▸ Provided text
Intelligent control methods, such as reinforcement learning and neural networks, are also integrated into the control of the BBW system, especially the application of complex algorithms, which greatly improves the performance of the BBW system. Zhao designed a hydraulic pressure SMC method based on a radial basis function (RBF) neural network. The adaptive law of the RBF neural network adjusted the parameters of the sliding mode controller of the system and achieved accurate control of the hydraulic pressure of the system [55]. Cao studied a controller that combines a neural network and SMC, and the RBF neural network is used to adaptively adjust the switching gain of the sliding mode controller, which effectively reduces the instability of the system and improved the robustness of the system [56]. Yang developed an integrated time-series model based on multivariate deep recurrent neural networks with long short-term memory units for the dynamic estimation of the brake pressure of EVs, which can achieve a more reliable multistep prediction with higher accuracy [57]. Kim designed an application of the brain’s limbic system based on control, and through a genetic algorithm, Kim optimized the control parameters, which improves the control speed, reference tracking and robustness to the disturbance of the system [58].
Deeply researching the coupling effects of various nonlinear factors in the BBW system, designing observation methods for multiple nonlinear factors and creating more accurate control, which considers compensating for various nonlinear factors at the lower execution, are of great significance for improving the response speed and accurate control of the brake system.

▸ What you have to do
Reproduce the part of the text about the BBW system that starts with "Deeply researching the" and goes on through "the brake system.". These records were taken from a separate source and are unrelated to the text about the BBW system.

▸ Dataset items
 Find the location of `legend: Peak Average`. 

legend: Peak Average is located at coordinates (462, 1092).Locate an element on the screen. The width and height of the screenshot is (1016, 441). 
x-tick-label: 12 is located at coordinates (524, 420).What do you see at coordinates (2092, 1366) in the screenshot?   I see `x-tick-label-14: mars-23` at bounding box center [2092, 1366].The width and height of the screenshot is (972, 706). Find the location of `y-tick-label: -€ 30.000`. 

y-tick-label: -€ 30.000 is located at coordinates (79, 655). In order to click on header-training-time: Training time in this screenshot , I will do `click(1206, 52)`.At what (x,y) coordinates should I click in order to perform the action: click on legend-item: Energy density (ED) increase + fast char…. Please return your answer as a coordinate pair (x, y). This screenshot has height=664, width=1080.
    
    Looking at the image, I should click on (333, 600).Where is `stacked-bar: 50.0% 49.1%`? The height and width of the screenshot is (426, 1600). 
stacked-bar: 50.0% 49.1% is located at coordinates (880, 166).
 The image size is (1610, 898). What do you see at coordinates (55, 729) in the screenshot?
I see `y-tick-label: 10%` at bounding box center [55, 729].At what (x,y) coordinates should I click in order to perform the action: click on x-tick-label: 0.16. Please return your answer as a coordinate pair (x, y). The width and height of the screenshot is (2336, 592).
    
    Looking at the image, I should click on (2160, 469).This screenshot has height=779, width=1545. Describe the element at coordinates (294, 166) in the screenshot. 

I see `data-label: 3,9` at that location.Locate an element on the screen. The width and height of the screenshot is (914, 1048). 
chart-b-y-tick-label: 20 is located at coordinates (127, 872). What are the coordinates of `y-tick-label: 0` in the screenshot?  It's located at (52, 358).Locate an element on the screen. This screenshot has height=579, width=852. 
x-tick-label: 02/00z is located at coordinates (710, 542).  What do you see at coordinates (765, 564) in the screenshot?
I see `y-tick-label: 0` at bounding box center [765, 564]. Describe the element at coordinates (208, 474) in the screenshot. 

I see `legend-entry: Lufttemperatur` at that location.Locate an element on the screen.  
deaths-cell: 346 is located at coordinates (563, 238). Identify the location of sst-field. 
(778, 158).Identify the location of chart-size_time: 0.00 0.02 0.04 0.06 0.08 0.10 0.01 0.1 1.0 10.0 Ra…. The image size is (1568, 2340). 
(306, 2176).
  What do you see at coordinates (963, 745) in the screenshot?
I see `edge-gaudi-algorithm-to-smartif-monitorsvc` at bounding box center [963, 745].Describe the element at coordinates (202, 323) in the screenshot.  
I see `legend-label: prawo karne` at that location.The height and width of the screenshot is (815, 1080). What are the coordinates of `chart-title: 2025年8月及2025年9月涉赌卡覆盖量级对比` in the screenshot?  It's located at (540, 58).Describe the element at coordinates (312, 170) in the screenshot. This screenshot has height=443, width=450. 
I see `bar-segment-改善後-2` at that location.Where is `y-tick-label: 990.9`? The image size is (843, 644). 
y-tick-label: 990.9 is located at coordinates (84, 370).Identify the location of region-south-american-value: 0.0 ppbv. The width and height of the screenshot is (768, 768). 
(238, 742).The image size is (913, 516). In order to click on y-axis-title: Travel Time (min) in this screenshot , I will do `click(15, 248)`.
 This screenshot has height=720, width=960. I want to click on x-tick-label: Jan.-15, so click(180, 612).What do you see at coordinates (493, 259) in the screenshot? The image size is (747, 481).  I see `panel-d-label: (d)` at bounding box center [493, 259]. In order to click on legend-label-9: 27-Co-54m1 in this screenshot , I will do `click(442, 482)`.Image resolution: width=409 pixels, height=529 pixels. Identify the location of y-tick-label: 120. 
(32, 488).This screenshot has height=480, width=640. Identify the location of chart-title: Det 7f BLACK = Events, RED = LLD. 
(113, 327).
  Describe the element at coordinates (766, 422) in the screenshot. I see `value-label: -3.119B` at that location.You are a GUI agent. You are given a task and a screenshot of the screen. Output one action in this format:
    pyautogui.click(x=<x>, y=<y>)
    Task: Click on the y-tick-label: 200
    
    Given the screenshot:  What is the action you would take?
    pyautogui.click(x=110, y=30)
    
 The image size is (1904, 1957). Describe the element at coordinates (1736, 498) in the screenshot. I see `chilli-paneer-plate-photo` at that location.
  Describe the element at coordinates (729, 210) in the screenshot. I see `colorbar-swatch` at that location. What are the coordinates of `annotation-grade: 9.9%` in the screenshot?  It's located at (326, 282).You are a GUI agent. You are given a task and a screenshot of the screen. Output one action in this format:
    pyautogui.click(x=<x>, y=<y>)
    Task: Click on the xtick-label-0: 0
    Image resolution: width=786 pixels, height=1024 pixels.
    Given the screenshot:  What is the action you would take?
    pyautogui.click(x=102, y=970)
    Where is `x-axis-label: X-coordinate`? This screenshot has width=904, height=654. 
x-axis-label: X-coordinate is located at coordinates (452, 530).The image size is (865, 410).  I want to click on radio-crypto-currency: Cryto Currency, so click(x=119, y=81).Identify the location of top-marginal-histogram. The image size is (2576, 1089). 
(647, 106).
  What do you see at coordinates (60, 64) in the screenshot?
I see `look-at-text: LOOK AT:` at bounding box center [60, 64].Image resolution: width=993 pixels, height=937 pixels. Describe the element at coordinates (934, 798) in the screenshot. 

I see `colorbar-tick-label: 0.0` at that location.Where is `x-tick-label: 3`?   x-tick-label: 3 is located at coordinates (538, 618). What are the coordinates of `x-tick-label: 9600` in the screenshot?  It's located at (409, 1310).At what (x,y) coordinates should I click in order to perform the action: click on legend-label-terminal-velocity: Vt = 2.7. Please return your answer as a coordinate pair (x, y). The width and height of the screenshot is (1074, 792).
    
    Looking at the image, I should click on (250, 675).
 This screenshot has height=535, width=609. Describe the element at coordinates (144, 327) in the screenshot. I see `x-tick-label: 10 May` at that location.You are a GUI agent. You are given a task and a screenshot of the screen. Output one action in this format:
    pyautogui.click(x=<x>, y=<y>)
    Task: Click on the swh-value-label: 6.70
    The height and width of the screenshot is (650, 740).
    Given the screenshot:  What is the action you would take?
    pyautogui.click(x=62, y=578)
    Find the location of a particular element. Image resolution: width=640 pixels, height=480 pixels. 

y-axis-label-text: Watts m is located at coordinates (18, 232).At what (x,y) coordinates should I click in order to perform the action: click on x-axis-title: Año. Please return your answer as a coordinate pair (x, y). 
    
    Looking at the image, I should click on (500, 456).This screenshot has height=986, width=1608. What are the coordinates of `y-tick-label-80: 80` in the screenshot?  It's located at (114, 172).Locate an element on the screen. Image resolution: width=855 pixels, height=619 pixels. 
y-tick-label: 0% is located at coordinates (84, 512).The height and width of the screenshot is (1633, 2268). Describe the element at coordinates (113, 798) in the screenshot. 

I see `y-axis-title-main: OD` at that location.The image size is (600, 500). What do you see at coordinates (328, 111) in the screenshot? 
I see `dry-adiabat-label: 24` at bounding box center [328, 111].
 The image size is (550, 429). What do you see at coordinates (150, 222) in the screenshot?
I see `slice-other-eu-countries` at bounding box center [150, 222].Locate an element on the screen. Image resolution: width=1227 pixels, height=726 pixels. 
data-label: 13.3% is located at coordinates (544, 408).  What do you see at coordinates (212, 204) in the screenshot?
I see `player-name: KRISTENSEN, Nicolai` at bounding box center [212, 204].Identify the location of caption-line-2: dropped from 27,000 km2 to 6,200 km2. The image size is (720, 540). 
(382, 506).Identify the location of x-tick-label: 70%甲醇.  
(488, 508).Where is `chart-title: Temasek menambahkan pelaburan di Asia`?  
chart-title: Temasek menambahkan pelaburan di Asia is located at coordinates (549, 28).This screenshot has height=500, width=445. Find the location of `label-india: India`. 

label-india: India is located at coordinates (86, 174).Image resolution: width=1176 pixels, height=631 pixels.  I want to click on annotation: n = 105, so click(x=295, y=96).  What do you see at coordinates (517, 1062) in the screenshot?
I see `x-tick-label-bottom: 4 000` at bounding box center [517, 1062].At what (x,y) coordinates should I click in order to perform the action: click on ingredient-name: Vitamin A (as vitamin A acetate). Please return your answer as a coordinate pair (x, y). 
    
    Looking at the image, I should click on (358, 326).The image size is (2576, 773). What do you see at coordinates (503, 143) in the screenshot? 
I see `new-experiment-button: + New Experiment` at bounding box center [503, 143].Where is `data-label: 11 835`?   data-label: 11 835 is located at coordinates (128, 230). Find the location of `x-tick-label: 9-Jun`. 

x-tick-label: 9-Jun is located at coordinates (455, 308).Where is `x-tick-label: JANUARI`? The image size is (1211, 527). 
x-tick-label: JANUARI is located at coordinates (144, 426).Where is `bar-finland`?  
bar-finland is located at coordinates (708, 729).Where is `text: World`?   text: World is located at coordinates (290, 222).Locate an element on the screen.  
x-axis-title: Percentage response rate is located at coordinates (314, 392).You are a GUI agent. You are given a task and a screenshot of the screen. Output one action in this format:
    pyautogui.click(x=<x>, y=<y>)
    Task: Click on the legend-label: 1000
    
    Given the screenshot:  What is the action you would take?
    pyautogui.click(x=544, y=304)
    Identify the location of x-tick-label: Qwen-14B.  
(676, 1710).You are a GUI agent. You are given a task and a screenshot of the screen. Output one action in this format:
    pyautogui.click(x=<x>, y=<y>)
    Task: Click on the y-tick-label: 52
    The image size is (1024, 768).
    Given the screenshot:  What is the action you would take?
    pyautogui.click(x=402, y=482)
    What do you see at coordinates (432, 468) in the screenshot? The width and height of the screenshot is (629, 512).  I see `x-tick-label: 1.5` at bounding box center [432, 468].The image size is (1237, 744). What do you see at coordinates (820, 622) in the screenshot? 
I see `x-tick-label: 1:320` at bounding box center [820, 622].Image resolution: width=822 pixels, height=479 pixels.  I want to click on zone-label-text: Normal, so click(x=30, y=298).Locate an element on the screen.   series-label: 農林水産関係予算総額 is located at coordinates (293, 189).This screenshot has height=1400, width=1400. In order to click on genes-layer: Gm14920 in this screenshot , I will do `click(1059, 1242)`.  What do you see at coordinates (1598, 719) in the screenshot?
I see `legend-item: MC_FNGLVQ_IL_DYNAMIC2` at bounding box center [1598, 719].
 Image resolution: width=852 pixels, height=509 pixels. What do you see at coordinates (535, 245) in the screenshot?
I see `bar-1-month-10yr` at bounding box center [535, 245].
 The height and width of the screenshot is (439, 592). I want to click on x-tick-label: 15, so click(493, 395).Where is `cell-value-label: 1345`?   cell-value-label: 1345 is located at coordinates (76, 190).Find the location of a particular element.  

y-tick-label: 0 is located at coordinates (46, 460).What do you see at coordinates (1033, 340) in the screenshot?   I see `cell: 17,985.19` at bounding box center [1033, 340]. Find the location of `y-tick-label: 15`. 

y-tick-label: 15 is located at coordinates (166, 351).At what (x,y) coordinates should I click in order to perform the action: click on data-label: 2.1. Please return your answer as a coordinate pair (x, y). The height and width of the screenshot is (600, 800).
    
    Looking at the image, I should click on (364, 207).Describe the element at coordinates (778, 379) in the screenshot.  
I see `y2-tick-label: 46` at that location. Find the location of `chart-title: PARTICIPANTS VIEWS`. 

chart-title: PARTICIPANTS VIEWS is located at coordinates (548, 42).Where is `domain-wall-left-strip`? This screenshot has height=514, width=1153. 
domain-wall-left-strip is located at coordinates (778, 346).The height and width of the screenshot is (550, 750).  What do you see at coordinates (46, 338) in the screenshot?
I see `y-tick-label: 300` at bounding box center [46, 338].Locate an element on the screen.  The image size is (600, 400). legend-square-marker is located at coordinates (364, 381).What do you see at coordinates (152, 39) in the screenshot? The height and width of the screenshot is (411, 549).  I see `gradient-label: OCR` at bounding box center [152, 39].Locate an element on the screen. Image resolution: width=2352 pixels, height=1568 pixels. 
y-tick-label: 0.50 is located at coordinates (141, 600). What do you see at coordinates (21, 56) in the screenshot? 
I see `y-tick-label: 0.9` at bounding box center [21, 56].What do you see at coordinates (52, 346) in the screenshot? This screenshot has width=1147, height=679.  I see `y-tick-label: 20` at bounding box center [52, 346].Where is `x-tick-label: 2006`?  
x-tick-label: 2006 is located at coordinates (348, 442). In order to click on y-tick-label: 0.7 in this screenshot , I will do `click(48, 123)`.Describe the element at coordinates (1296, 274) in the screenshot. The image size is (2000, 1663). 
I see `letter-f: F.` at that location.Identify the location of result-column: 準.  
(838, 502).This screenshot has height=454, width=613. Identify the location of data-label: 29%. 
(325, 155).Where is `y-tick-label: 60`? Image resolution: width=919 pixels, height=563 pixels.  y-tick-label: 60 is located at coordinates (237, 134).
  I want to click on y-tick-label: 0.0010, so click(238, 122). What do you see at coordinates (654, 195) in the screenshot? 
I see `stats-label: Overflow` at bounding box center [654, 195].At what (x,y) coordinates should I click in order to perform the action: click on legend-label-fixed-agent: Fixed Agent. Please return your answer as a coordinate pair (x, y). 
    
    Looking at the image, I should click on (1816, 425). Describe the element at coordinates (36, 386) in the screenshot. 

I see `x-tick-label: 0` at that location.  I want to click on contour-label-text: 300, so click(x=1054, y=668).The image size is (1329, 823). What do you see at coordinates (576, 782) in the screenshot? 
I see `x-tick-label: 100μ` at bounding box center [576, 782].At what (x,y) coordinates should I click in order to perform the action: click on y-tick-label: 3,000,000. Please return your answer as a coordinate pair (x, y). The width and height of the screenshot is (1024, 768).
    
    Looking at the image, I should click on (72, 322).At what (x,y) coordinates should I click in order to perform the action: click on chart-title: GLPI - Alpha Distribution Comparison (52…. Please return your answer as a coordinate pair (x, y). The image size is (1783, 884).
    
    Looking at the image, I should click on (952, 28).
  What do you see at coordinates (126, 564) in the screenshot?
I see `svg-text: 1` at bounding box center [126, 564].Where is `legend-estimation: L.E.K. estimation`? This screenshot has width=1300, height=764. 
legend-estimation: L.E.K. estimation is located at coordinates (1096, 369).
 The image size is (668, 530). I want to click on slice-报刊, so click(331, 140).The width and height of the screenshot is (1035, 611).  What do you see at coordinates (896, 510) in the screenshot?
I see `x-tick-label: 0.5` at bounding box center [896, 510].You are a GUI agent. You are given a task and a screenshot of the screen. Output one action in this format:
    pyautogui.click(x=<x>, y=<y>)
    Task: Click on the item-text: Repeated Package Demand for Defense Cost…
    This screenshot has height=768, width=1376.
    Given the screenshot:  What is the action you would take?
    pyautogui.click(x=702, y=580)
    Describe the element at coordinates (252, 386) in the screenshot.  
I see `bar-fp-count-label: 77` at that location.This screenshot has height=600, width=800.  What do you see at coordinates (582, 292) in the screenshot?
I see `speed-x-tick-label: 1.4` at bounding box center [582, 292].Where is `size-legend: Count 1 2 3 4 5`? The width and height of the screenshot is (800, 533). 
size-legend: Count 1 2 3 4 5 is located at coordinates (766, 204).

▸ Expected output
Deeply researching the coupling effects of various nonlinear factors in the BBW system, designing observation methods for multiple nonlinear factors and creating more accurate control, which considers compensating for various nonlinear factors at the lower execution, are of great significance for improving the response speed and accurate control of the brake system.